═════ SELECTED PASSAGE
I agree with the expressed sentiment, and, if an autopsy is done and it turns out that Maggiore did not die of an AIDS-related pneumonia, I will forthrightly admit my speculation was incorrect. I will also point out that, even if Maggiore did not die of AIDS, it would not in any way validate her HIV/AIDS denialist beliefs, although no doubt that’s exactly what denialists like Farber and Esmay would try to do. I will also point out that, if Farber’s account is confirmed, then Maggiore’s death would be prima facie evidence that unscientific quackery can kill.
If, on the other hand, however, an autopsy is performed and it does show PCP and other evidence of AIDS, will Farber and Esmay concede that AIDS killed Christine Maggiore? I sincerely doubt that they would, if the behavior of HIV/AIDS denialists after the death of Eliza Jane Scovill and Dean Esmay’s comment this morning are any indication:
The child never tested positive for HIV, Rune, not even in the autopsy. Instead, once the coroner found out it was Christine, they simply declared it to be AIDS even though all the symptoms the child showed looked like a pretty simple case of an allergic reaction to penicillin.
The child was perfectly healthy with no issues at all until she got an earache and sniffles. The autopsy even confirmed that at the the time of death, the child’s leukocyte count was elevated-if she had a suppressed immune system, it wouldn’t have been. Also, if her immune system was depressed, she shouldn’t have had a severe allergic reaction to an antibiotic.
══════════
═════ DATA BELOW
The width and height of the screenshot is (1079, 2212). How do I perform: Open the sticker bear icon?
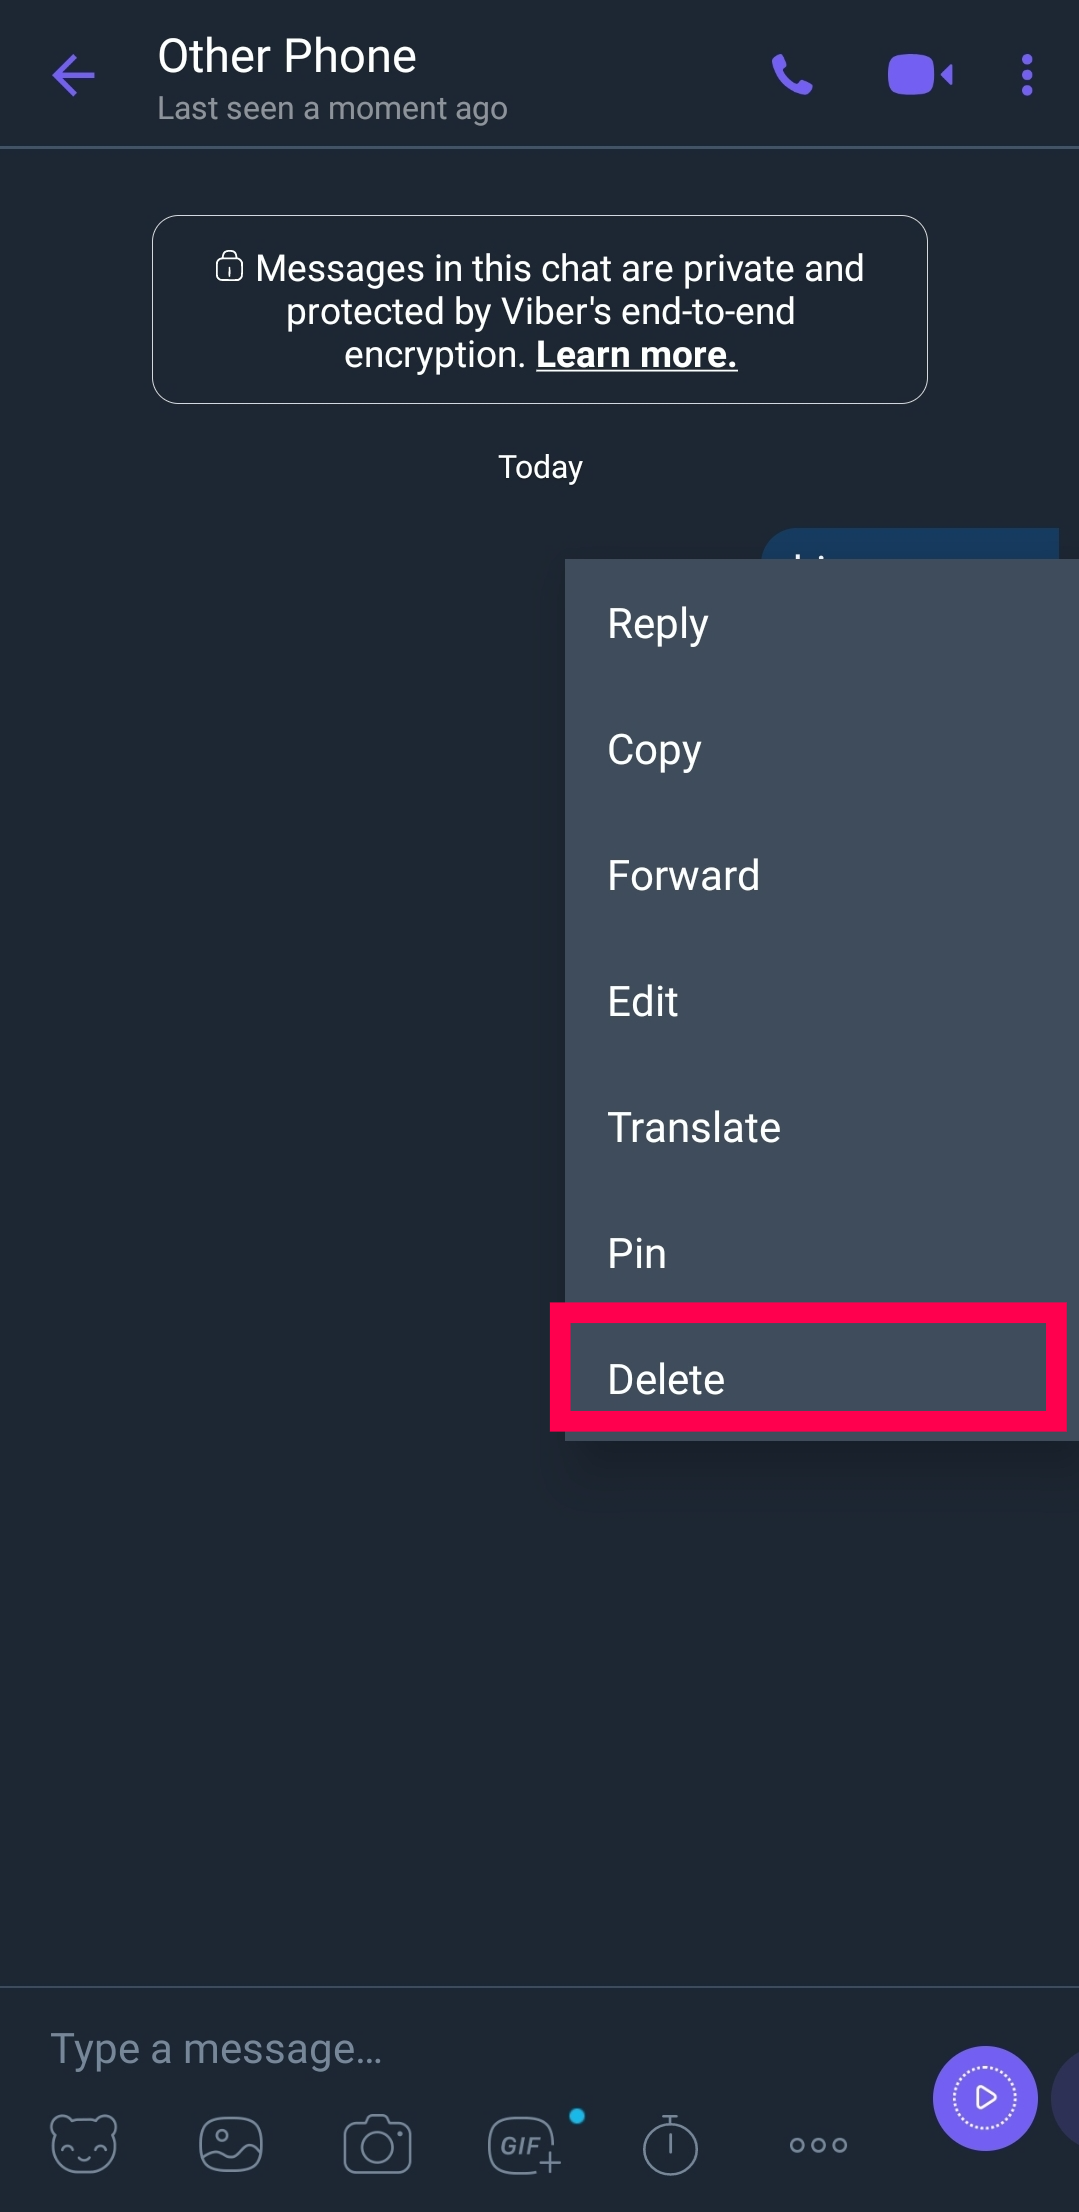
══════════
• [WHAT TO WORK ON]:
[A] In the Maggiore passage, if Farber's account is confirmed, what would Maggiore's death be prima facie evidence of?
[B] Quote the Maggiore passage between "I agree with" and "quackery can kill.", inclusive.

• [RESULTS BY TASK]:
[A] That unscientific quackery can kill.

[B]
I agree with the expressed sentiment, and, if an autopsy is done and it turns out that Maggiore did not die of an AIDS-related pneumonia, I will forthrightly admit my speculation was incorrect. I will also point out that, even if Maggiore did not die of AIDS, it would not in any way validate her HIV/AIDS denialist beliefs, although no doubt that’s exactly what denialists like Farber and Esmay would try to do. I will also point out that, if Farber’s account is confirmed, then Maggiore’s death would be prima facie evidence that unscientific quackery can kill.